TASK TO COMPLETE
The answer must be a single number: how many lines of the entries below include "cell".
::::::
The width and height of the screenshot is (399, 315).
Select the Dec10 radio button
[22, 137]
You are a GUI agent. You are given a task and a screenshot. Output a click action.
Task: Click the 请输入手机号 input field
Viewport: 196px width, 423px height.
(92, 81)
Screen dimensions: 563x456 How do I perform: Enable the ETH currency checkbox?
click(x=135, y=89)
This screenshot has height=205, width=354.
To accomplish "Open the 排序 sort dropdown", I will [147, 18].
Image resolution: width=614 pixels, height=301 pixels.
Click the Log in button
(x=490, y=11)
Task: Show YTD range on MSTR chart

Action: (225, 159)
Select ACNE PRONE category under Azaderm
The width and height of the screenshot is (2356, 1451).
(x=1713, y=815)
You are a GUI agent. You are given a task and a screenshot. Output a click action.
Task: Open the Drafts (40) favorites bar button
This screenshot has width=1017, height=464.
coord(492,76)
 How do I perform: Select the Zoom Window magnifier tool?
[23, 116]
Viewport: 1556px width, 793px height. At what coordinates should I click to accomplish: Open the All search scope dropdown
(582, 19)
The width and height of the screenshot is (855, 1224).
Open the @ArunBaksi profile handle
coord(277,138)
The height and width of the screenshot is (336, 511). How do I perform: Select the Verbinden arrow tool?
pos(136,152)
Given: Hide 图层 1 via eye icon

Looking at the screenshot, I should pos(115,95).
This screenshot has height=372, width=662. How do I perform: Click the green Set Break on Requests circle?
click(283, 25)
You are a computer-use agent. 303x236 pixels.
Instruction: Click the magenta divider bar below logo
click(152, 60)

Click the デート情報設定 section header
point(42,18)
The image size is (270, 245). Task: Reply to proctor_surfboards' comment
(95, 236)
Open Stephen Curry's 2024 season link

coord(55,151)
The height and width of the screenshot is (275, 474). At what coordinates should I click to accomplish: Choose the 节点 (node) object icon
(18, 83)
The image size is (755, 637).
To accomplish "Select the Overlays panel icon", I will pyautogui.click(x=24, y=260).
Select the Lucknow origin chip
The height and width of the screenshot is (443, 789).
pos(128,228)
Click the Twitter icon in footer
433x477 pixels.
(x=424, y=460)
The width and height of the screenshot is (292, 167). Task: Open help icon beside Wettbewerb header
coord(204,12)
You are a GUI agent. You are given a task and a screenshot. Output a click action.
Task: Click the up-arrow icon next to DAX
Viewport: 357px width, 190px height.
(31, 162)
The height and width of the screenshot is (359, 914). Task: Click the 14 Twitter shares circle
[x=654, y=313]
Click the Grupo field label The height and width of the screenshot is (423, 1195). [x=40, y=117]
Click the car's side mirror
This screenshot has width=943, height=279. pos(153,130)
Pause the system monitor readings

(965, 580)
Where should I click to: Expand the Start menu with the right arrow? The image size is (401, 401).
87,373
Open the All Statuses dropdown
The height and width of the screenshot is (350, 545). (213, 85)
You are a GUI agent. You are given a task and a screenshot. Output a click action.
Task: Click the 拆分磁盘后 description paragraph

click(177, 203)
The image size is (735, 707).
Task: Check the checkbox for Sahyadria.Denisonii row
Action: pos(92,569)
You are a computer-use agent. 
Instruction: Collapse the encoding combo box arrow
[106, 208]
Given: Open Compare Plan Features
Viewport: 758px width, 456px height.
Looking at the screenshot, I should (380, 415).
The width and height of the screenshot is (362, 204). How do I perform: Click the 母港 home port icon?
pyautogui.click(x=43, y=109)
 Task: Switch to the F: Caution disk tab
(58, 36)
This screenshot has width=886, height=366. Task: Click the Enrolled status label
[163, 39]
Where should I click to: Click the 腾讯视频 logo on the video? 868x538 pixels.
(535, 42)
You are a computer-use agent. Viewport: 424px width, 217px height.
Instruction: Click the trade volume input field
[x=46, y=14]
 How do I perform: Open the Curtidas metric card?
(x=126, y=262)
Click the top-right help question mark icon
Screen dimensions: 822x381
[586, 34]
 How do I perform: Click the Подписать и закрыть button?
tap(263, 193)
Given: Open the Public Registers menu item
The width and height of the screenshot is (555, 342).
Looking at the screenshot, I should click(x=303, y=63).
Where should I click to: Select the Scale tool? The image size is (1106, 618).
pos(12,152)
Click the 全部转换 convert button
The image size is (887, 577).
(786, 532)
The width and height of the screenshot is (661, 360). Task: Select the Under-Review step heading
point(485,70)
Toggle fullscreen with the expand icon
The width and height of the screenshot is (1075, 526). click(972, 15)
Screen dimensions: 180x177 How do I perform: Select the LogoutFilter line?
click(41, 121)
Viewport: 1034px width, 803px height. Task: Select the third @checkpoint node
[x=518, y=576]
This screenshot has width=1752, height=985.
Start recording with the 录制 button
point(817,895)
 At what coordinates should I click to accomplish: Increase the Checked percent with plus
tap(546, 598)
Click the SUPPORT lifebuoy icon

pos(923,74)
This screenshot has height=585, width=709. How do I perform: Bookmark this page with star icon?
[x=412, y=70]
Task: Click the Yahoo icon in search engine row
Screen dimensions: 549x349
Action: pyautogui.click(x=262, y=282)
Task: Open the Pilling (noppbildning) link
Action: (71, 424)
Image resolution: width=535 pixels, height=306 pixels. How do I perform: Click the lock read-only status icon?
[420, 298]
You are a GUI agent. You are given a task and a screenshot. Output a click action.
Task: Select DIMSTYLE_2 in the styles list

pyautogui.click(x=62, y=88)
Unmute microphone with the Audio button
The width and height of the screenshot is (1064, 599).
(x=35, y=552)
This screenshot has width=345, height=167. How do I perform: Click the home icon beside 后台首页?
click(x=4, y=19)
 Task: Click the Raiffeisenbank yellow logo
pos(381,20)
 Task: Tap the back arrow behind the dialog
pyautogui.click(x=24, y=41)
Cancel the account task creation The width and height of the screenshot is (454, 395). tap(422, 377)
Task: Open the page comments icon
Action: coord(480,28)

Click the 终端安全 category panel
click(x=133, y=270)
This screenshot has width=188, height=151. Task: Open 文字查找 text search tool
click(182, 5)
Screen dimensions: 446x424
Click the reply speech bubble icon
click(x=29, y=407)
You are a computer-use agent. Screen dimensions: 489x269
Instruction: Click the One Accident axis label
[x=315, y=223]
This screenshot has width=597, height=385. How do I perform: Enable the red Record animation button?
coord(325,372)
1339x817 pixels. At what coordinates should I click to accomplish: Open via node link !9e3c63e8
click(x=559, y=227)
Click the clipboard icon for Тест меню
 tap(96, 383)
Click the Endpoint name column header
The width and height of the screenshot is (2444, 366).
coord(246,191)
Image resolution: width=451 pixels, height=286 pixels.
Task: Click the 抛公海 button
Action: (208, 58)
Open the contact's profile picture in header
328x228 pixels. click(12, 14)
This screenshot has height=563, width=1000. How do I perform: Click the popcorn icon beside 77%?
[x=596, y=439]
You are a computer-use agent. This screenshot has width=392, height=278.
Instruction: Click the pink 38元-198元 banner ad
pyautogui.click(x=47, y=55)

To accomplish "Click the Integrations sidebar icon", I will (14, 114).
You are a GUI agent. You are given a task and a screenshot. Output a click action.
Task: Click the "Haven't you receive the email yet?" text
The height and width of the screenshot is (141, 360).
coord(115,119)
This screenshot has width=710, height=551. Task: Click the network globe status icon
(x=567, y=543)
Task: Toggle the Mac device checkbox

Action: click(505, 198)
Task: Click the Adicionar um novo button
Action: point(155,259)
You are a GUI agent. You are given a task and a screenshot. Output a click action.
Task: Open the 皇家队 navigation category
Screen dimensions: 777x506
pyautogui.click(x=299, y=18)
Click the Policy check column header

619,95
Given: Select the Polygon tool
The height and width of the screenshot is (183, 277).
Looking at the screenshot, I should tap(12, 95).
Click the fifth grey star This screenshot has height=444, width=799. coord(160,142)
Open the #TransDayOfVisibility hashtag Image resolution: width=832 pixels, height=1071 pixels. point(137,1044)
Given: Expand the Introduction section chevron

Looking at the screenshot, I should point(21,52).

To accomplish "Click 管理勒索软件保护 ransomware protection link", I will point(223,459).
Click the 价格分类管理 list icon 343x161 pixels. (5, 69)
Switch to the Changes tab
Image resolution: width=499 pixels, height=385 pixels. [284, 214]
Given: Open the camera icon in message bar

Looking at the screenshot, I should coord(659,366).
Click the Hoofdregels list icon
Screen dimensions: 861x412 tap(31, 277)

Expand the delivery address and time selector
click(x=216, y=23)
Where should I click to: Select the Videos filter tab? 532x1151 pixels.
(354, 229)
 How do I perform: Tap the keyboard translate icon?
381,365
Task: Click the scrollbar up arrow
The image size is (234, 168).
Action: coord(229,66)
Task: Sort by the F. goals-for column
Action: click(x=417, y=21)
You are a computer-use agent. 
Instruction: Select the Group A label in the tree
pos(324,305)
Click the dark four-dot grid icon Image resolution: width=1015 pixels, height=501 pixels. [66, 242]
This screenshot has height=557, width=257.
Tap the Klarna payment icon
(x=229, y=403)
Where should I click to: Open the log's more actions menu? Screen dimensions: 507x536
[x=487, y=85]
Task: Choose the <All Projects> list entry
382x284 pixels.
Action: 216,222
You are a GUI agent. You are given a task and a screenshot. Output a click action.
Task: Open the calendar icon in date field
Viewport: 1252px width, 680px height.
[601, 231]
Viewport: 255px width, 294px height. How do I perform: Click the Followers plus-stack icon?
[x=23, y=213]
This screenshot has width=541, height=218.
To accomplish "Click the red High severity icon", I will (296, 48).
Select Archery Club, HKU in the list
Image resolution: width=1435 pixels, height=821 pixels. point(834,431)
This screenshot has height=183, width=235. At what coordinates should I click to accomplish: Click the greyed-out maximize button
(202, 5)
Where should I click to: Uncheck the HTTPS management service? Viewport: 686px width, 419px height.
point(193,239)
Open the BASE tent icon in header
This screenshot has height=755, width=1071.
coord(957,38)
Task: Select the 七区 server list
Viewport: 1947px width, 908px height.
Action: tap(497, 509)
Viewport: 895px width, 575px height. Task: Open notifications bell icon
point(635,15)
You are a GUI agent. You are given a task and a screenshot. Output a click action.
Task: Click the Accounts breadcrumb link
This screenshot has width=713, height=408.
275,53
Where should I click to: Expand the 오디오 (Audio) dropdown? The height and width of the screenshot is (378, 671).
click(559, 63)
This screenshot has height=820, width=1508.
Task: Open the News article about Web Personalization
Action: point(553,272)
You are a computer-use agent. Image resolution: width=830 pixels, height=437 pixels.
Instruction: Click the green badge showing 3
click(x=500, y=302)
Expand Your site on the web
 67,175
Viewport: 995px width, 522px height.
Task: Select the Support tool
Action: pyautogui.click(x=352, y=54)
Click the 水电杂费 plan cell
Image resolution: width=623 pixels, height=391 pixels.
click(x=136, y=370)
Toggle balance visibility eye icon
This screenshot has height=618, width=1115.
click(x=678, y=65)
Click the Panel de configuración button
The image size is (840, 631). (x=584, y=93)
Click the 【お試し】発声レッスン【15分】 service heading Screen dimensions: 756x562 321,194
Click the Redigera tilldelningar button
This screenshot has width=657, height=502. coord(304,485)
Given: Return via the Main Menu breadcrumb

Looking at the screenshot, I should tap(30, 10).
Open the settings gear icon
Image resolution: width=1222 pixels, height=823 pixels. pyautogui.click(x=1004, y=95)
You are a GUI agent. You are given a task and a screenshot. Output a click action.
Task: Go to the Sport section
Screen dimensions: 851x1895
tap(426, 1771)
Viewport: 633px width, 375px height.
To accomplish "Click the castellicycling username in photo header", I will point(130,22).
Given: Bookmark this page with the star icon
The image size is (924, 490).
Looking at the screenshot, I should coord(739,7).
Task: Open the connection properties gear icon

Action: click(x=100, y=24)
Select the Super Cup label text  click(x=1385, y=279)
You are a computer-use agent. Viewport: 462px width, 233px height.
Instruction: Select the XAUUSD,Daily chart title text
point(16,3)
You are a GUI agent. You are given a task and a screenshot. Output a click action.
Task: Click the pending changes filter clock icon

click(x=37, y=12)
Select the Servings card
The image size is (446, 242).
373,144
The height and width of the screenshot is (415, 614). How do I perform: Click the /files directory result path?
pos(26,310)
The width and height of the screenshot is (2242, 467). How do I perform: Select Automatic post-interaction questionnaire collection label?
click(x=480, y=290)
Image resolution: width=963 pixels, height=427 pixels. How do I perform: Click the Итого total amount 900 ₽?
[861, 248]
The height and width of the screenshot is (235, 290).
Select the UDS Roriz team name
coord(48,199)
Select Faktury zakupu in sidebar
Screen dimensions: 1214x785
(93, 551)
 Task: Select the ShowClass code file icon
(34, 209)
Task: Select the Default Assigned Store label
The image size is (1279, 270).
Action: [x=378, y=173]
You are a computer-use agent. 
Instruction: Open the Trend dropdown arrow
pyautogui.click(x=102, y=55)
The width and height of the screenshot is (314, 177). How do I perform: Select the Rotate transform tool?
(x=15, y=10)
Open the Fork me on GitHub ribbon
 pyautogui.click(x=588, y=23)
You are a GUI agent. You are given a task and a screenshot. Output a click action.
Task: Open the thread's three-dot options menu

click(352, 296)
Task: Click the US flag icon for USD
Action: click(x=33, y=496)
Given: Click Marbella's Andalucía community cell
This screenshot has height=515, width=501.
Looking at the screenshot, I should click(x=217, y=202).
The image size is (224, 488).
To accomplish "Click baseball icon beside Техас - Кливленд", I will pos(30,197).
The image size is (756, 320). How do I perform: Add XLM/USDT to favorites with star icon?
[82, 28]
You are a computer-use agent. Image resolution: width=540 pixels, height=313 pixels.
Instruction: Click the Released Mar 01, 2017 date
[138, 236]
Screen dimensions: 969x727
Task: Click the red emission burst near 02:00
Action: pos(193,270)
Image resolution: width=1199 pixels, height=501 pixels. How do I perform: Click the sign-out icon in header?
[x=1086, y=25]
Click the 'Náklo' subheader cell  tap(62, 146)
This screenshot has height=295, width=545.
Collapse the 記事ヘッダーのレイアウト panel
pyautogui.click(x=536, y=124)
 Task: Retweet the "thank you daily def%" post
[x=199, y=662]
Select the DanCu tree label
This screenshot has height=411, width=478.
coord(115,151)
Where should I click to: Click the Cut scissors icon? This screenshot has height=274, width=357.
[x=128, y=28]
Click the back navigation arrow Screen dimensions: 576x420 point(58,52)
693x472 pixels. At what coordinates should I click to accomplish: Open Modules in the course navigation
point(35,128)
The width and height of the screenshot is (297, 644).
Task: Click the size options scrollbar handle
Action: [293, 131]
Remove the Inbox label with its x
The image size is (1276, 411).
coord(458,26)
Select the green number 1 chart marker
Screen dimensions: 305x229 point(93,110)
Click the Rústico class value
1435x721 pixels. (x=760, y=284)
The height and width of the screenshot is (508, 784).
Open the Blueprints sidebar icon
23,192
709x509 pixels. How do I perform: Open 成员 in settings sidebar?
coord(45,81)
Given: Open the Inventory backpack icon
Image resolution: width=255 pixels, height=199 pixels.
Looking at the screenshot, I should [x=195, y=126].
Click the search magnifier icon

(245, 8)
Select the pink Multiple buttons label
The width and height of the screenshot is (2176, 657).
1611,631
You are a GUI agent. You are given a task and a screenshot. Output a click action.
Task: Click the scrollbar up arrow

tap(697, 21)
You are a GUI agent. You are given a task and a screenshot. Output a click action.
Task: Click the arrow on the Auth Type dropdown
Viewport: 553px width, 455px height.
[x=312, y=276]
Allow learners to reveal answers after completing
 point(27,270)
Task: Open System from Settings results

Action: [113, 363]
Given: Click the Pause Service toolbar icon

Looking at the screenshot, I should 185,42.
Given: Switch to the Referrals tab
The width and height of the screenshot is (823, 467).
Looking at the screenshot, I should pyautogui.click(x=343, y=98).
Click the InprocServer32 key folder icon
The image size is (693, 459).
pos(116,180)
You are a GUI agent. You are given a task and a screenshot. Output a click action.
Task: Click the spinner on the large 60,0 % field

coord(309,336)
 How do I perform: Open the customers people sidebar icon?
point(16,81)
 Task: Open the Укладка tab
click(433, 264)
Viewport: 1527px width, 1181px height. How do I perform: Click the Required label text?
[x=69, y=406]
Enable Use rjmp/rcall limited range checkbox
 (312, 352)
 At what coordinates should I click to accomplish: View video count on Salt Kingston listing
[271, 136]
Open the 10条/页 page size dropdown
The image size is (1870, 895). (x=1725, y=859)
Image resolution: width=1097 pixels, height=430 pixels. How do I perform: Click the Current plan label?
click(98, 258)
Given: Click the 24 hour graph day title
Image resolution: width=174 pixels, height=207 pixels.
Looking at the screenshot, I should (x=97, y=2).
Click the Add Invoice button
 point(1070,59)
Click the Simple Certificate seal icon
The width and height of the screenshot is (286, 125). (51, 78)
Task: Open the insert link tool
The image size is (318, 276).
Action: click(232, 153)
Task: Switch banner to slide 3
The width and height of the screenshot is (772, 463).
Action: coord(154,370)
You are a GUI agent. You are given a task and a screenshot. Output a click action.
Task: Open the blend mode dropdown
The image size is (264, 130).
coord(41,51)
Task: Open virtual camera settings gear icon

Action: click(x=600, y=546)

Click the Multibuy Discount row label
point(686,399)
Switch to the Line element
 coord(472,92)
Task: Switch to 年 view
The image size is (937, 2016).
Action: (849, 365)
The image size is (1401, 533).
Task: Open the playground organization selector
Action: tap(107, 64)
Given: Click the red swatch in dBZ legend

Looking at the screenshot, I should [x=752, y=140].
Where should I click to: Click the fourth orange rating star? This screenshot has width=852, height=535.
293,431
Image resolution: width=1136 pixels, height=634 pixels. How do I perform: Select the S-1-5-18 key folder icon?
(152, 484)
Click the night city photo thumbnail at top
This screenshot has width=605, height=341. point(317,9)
::::::
TASK OUTPUT
3